IN′FANCY. “The domestic treatment of infants and children is comprised in the application of the laws of health to the mother as well as to the child. The position of parent is one of serious responsibility, both morally and physically, and the edict has gone forth that ‘the sins of the parent shall be visited on the children.’ If we could ensure good mothers, we could vastly improve the race of men. The nursing mother of a sick infant must, by following faithfully the rules of health in respect of the four great hygienic principles—food, clothing, exercise, and ablution—give health with her milk to her offspring; she must also pay close attention to her mind, avoid all sources of irritation and anxiety, and remember that an angry mother sours her milk, and produces a fractious and often a diseased infant. I am quite of opinion that if mothers were sound in constitution, and bestowed the requisite care upon the maintenance of their health, we should hear little of diseases of children. In children, as well as in parent, the rules of health must be carried out,” and their neglect cannot fail to bring with it a heavy retribution. (Eras. Wilson.) See Exercise, Nursing, &c.
INFANT DEATH-RATE. In England, according to Dr Farr, out of 1000 infants born, 149 die annually before reaching their first year; and the same authority tells us that 311 out of every 1000 die during the first month in the same period. Amongst illegitimate children, the lives of one half never exceed the first month.
The above figures represent the yearly average of infantile deaths throughout the whole of England, when we come to the large cities the mortality is notably higher. In Liverpool, for instance, out of 1000 children born, 239 died in their first year.

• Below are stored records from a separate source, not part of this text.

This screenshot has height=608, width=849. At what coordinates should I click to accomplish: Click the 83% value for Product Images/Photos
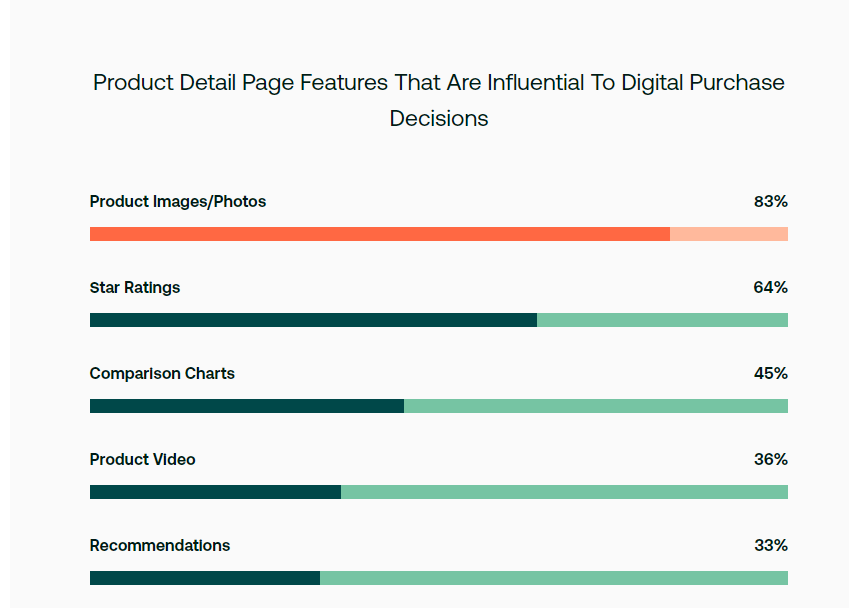(770, 202)

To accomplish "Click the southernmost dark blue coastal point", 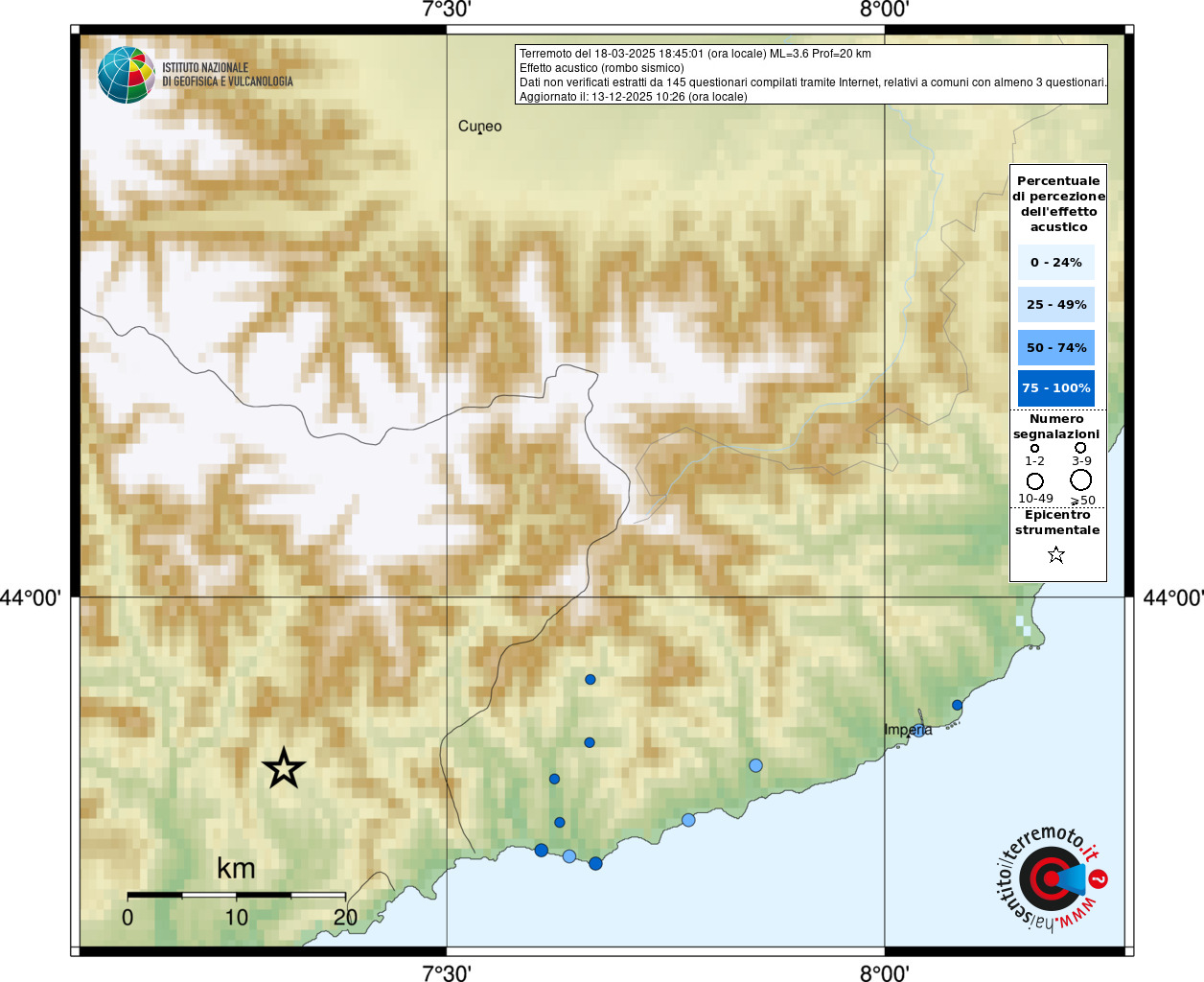I will coord(595,863).
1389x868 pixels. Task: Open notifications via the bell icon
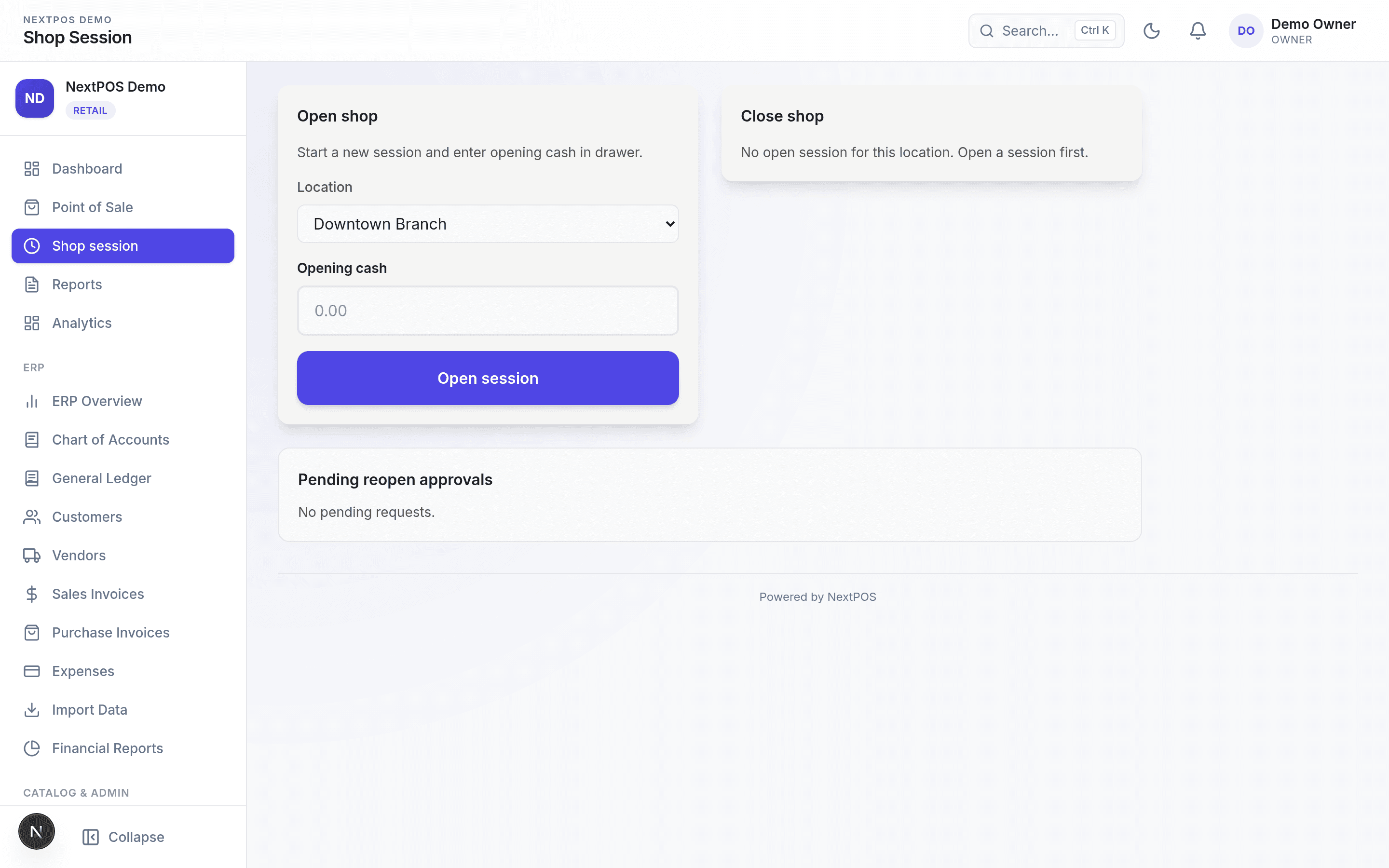click(x=1198, y=31)
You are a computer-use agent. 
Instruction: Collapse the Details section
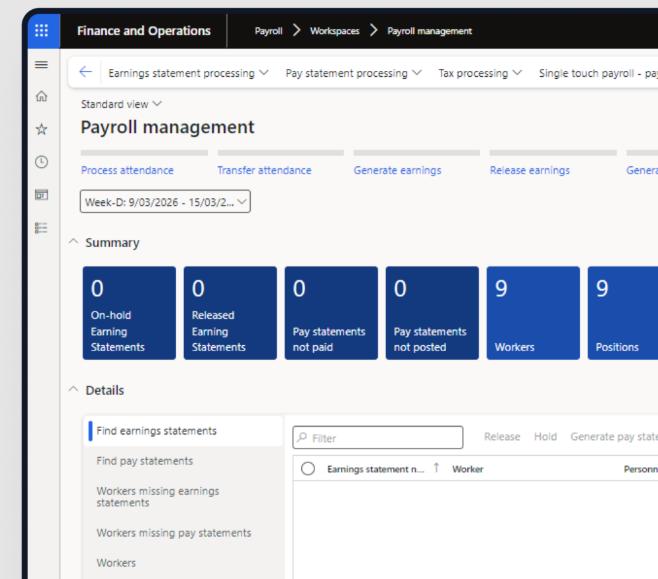73,390
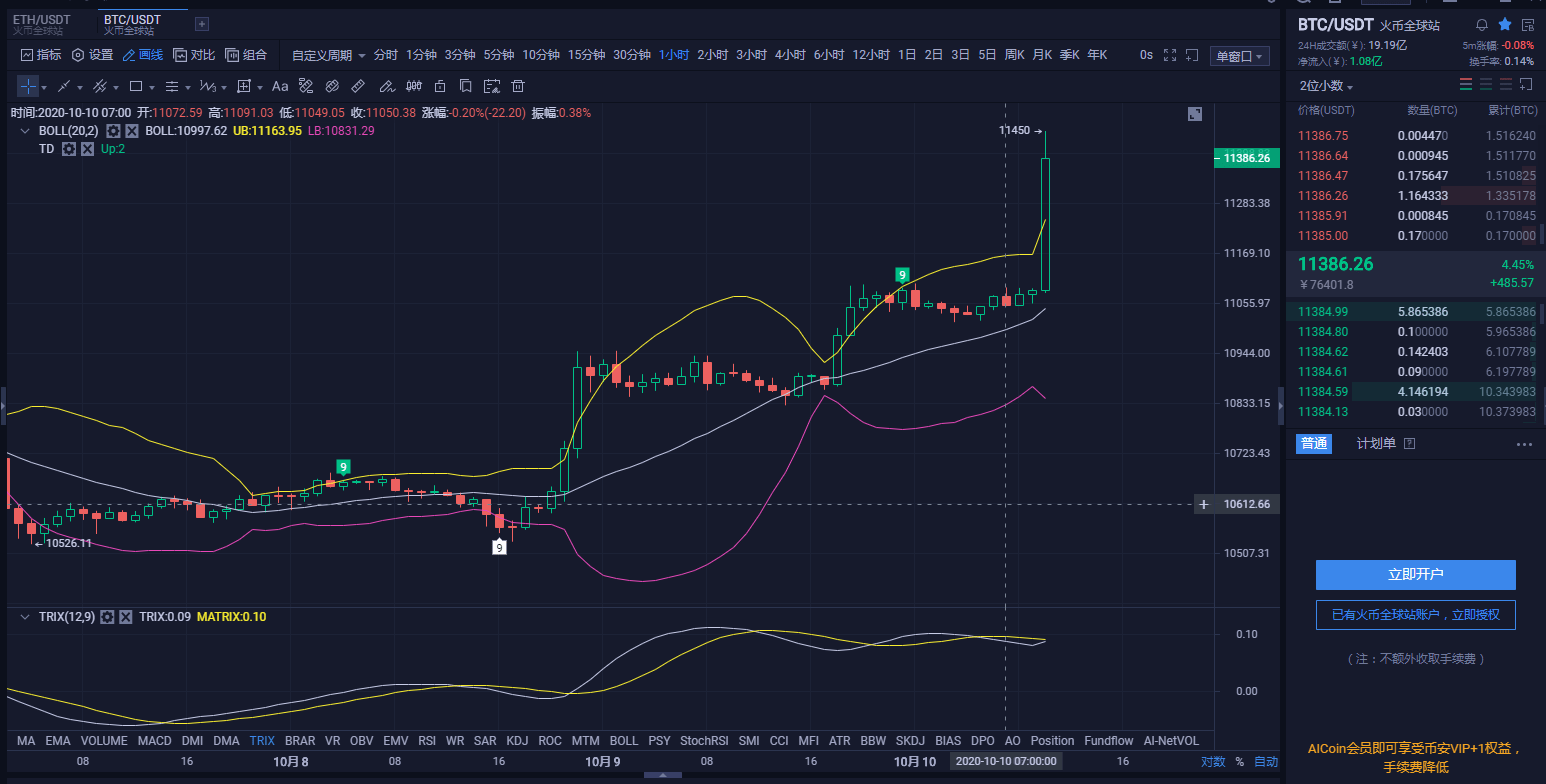Click the 立即开户 button
This screenshot has width=1546, height=784.
click(1415, 575)
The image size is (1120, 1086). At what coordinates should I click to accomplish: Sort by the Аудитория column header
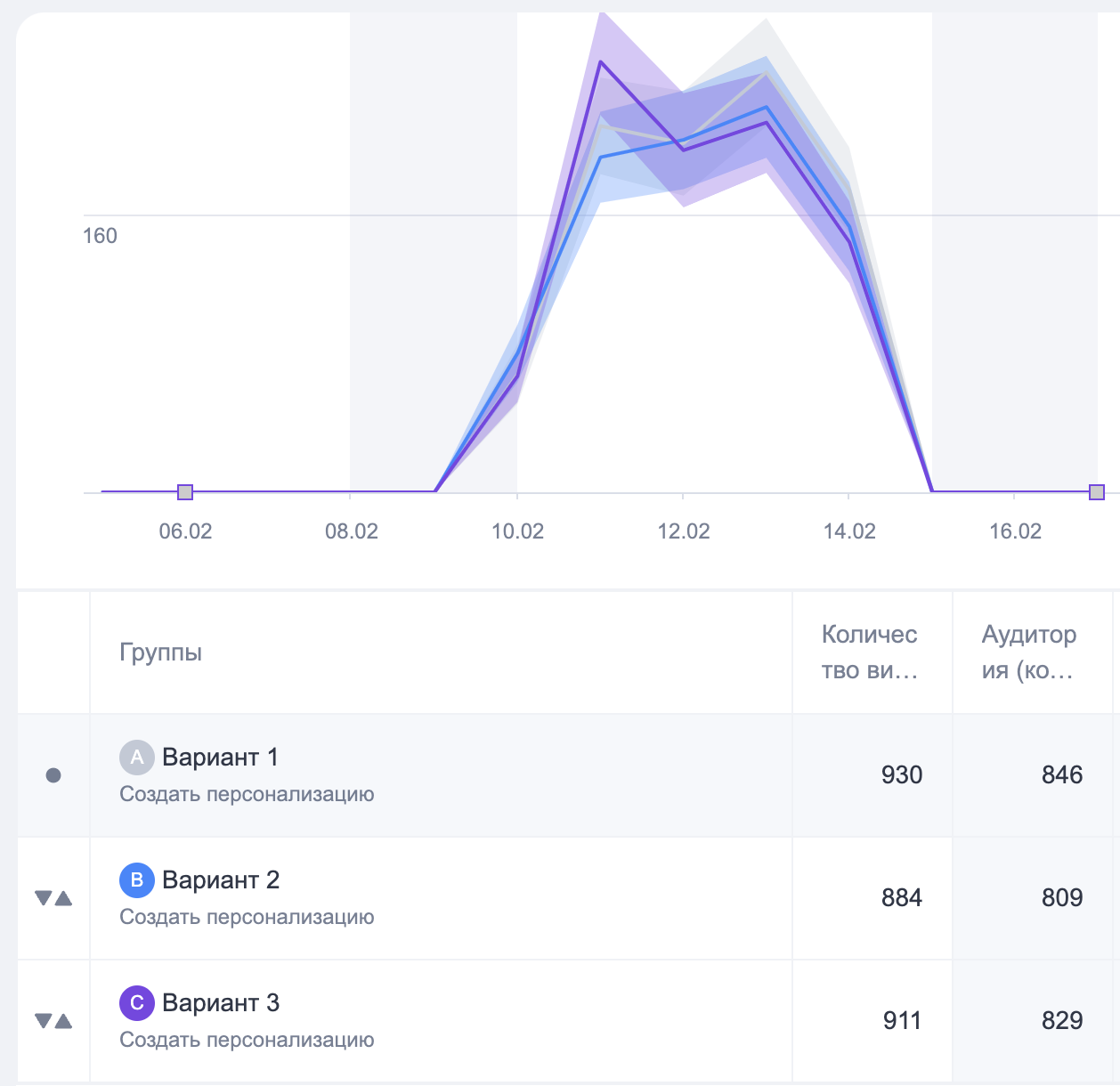click(x=1029, y=652)
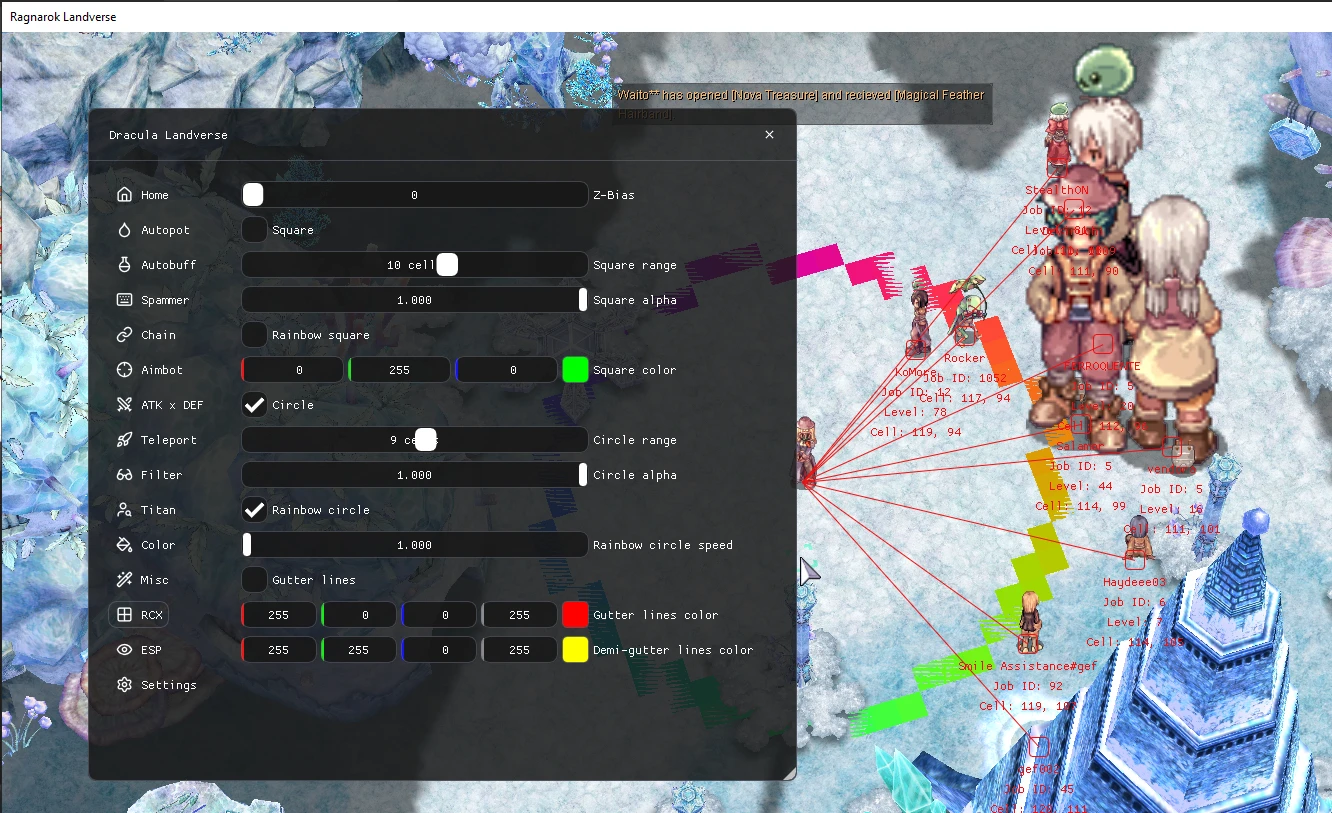Screen dimensions: 1332x813
Task: Click the Square color green value field
Action: (399, 370)
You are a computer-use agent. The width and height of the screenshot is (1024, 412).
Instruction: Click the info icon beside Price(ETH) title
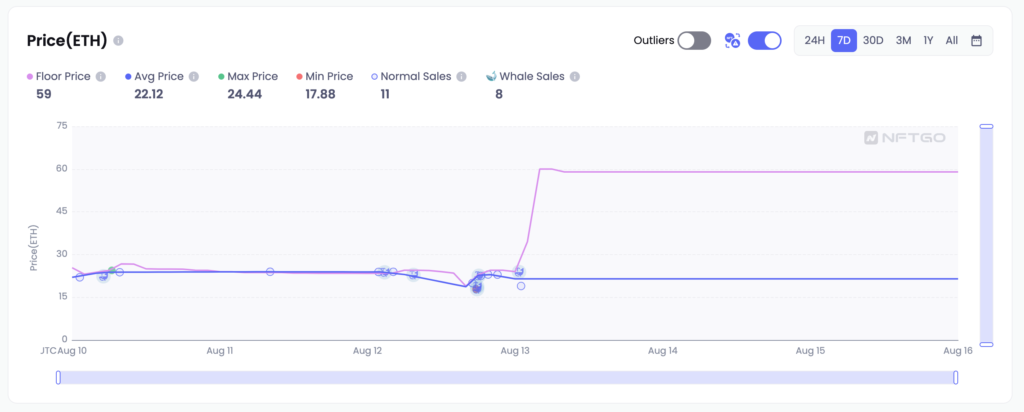pyautogui.click(x=119, y=41)
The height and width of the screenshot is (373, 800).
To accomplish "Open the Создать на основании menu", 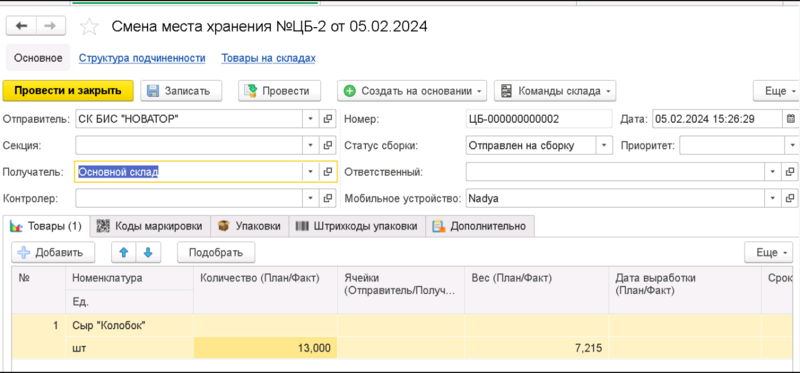I will (412, 91).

When we examine into the infant mortality prevailing amongst different classes, we find the proportion existing between the death-rate of the children of the nobility, and the general death-rate up to one year, to be as 3 to 8.
In 1874, Mr Charles Ansell, jun., published a work entitled ‘Statistics of Families of the Upper and Professional Classes,’ in which he showed, from investigations into the deaths occurring amongst 48,000 children of the wealthy, professional, and titled classes, that in the first year of life, about 80 only of such children die out of every 1000. According to Dr Farr, the northern countries of Europe show a much lower infant death-rate than the southern ones. Infant mortality is lowest in Norway, and highest in High Bavaria, where 404 infants per 1000 die in their first year. In New York, in 1869, the mortality amongst infants under one year old was 27·4 per cent. and in 1873, 31·0 per cent.
Both in France and England the mortality prevailing amongst illegitimate children up to the age of one year is very large. In 1860, the death-rate amongst the foundlings of the
Loire-Inférieure, was as much as 876 in the 1000, and it averages between 500 and 700 in France. In Wakefield, amongst the same class of children, it was 26·22 per cent.; in Coventry, 40; in Padstow, 50; and in Bantry, 80; in manufacturing towns the average is 35 per cent. In London the number of illegitimate children who die annually under the age of a year is probably about 75 per cent.[357]
[357] ‘Proceedings of the Obstetrical Society for 1870.’
In the Montreal Foundling Asylum, out of 4060 infants, only 7 per cent. lived one year. In the rural districts of England and also in Bavaria, the average of deaths at one year is about the same for the illegitimate as for the legitimate children.